This is the way...to craft your own beskar cryo-furnace from The Mandalorian.
Inside the Mandalorian covert beneath the surface of the ashen world of Nevarro, the Armorer presides over her forge. Their secrecy is their safety, and the Armorer is their guide to preserving their heritage, concealing their faces, and designating signets for those who have earned them.
And now you can build your own. StarWars.com is excited to reveal a new LEGO Star Wars set, The Armorer's Mandalorian Forge, as seen in The Mandalorian on Disney+, a captivating new release that incorporates exquisite details, functionality, and new minifigures of Paz Vizsla and the Armorer, alongside the titular Mandalorian. We recently sat down with LEGO Star Wars designers Jan Neergaard Olesen and Madison Andrew O’Neil to learn more about the creation of this new play set, available for pre-order in the U.S. exclusively at Target and LEGO retail stores starting today and arriving September 1 worldwide.
StarWars.com: This is such a lovely set. The Armorer's forge is a small but incredibly important moment in storytelling for The Mandalorian. What made you want to recreate it in LEGO form?
Jan Neergaard Olesen: The Armorer's forge is a very important place -- sort of the heart and central part of the Mandalorian's hideout on Nevarro, where they have their armor and helmets made -- and there are some very cool and iconic characters present in the scenes.
We wanted right from the start to recreate that important scene in LEGO bricks with the key ingredients from the iconic scenes with the characters, and with what we think was the most important things in the interior: the forge, the tools cabinet, the table where Mando and the Armorer sit and talk, the computer panel with the holographic view of the armor for Mando, and so on.
StarWars.com: There are so many great details and minifigures here. I think this is the first time we're seeing the Armorer realized as a minifigure, and the heavy Mando, Paz Vizsla. What details were essential for capturing those intricate costumes and setting each individual Mandalorian apart within the constraints of the size and types of pieces available?
Madison Andrew O’Neil: I believe one of the most challenging aspects of creating this set was designing the character Paz Vizsla. He's such a cool looking character and this was an ideal set to be able to include him in, but his overall size and unique armor shape posed some problems. One of the most important things we needed to do was to make him look bigger -- give him a bigger silhouette. For that we decided to make a brand-new armor piece that we can use for any “big brute” type characters. His helmet is also quite different from the other Mandalorian helmets so it was important to make use of the decoration in a way that would shape the helmet to make it look unique.
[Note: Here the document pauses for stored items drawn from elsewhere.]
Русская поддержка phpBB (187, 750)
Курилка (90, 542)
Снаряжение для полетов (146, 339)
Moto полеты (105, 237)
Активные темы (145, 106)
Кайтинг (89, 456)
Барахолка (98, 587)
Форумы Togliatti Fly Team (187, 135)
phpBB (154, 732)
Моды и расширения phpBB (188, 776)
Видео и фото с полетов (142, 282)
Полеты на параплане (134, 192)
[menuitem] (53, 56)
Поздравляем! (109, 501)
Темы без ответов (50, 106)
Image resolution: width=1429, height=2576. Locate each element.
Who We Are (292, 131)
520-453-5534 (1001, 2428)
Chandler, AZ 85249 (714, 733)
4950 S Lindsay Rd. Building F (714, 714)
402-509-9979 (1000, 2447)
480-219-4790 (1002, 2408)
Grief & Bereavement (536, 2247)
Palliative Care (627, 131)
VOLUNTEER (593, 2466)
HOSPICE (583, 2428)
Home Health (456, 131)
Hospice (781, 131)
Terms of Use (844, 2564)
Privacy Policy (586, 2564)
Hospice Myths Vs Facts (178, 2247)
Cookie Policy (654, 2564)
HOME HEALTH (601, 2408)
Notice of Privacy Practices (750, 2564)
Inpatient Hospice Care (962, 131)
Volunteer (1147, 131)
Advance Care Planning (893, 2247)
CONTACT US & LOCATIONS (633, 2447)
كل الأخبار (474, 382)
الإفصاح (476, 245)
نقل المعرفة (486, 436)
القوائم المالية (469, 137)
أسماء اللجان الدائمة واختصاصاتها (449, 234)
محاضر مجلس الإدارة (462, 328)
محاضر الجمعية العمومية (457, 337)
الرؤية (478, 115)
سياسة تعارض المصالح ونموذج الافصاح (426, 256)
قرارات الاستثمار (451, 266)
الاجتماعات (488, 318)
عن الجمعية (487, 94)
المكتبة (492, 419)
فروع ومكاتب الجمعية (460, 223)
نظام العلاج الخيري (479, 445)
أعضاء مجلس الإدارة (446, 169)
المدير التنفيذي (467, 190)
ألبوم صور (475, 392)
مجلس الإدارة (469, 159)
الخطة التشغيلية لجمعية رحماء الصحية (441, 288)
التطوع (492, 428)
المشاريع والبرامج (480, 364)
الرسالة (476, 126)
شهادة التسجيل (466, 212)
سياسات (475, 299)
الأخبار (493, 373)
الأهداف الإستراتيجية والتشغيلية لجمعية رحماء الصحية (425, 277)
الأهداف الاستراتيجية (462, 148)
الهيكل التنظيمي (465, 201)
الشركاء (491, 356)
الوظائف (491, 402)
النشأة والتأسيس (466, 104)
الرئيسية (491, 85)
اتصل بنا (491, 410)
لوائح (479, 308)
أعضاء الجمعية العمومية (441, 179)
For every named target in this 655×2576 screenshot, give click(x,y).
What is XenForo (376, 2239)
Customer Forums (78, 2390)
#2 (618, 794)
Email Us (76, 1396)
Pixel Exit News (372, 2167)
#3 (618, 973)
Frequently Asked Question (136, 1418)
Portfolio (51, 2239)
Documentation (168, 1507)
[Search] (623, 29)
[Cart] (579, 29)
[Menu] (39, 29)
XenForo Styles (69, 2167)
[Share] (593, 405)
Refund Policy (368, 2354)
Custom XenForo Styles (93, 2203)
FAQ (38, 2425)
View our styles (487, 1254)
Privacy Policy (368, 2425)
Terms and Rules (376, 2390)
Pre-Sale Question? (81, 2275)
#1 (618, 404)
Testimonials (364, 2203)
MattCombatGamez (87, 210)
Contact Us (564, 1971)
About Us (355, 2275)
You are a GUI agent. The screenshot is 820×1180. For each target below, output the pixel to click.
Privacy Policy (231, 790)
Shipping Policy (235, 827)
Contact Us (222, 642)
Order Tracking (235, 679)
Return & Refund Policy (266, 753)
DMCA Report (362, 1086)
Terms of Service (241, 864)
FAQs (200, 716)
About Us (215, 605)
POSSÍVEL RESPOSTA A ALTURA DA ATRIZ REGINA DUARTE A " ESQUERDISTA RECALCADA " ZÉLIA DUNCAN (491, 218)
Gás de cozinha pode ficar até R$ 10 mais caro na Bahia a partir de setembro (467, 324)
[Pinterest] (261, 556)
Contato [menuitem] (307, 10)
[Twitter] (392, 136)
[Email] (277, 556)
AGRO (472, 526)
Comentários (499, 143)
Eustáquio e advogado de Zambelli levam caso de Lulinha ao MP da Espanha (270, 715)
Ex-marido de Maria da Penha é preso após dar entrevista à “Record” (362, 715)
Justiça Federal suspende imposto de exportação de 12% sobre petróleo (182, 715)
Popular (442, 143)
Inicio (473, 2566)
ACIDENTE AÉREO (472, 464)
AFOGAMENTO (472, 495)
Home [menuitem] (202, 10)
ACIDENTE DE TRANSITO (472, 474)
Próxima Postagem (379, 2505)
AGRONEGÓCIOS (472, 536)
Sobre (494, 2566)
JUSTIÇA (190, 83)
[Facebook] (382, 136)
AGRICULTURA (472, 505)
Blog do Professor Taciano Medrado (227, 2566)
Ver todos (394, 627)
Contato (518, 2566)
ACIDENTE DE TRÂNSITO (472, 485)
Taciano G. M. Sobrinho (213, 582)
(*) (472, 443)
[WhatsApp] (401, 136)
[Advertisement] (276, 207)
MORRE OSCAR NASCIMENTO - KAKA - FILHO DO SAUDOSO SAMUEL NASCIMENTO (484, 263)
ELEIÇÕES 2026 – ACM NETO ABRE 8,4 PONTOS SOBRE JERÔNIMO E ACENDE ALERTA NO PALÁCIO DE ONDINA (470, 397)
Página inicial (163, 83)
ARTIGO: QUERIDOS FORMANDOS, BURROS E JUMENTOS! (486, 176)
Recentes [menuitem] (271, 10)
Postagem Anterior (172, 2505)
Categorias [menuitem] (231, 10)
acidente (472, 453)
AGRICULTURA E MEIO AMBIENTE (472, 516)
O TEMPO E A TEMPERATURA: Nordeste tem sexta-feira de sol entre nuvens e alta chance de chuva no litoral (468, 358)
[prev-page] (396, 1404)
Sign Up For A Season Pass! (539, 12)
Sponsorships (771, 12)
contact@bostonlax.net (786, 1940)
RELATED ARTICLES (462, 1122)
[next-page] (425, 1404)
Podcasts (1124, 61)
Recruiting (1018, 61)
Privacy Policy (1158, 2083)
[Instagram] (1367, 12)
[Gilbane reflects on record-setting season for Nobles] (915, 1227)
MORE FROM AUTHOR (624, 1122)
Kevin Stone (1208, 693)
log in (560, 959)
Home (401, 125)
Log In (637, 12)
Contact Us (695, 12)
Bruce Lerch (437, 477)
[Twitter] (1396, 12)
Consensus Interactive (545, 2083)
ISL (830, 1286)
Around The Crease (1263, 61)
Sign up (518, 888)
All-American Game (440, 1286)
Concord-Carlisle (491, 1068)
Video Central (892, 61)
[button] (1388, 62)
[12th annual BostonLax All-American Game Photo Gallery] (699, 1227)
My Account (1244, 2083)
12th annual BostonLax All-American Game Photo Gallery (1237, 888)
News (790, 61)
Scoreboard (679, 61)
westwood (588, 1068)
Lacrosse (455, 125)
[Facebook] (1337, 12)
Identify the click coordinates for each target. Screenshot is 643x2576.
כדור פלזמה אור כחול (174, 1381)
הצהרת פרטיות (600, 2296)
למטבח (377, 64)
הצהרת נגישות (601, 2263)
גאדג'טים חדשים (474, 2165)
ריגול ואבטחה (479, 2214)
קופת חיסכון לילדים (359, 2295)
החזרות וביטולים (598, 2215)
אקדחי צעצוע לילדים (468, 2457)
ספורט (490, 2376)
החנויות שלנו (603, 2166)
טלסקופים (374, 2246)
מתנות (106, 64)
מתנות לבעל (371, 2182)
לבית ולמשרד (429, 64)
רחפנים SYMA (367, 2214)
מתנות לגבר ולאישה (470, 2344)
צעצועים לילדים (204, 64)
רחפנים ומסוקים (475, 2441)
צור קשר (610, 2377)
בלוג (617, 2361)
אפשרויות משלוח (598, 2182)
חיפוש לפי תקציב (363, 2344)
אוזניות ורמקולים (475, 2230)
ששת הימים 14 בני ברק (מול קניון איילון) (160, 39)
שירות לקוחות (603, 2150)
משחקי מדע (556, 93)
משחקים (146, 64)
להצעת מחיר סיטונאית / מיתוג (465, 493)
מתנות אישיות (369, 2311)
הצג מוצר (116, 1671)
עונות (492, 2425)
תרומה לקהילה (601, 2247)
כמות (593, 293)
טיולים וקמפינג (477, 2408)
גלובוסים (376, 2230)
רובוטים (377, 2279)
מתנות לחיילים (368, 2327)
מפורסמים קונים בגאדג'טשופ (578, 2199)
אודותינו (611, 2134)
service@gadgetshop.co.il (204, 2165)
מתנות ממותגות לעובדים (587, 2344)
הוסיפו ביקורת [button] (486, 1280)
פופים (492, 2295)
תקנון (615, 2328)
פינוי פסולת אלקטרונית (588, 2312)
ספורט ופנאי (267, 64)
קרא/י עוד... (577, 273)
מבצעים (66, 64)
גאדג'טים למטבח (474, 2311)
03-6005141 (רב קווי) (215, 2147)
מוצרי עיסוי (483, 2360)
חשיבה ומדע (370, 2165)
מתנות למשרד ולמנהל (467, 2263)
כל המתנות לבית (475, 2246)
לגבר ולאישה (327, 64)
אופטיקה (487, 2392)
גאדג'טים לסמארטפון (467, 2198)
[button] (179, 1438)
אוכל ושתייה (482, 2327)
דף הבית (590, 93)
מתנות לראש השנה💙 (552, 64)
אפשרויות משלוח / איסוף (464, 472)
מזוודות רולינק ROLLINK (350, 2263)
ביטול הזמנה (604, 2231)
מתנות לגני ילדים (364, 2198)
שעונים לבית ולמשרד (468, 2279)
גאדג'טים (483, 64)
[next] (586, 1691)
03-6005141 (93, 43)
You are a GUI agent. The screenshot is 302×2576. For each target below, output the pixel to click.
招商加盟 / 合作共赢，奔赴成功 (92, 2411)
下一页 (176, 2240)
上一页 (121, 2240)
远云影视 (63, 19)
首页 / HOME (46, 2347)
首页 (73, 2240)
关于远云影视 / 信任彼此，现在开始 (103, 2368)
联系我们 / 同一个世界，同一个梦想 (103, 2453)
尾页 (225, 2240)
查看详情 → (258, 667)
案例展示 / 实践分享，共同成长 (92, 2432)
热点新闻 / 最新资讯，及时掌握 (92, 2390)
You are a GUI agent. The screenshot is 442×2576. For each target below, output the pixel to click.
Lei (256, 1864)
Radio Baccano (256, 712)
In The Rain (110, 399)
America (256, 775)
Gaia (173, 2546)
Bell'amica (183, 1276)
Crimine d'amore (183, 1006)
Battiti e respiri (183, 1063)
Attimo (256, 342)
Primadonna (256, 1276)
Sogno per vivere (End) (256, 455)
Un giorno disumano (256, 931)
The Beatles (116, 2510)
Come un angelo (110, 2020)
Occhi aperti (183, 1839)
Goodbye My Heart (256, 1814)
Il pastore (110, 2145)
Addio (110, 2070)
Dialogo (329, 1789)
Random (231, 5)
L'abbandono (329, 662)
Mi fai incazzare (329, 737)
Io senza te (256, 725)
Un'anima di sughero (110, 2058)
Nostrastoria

For the Armorer, one of the key features that distinguishes her from other Mandalorians is her helmet, so we created a new element to closely capture her look. She has a series of horns across the top, as well as a very uniquely shaped visor that we created with decoration.
StarWars.com: The playability is really fun. The forge moves and you can see the plans for the armor and the Armorer's tools. What's your favorite small detail from this set?
Madison Andrew O’Neil: The Mandalorian armor hologram printed on the transparent round brick was a fun detail to be able to include in the surrounding workshop, and a callback to the show.
Jan Neergaard Olesen: For me, personally, the best detail is the tools cabinet where there is a lot of playability. The challenge was to make it small enough, and still have the ability to contain some tools hanging on the wall and some “surprise elements” in the canisters. If the fights should get too messy, a blaster pistol and thermal detonator will always come in handy. And a spare beskar armor part is always good to have.
Another small detail that I also like is the forging hammer and the big tong beside the forge that the Armorer uses when she fights the stormtroopers.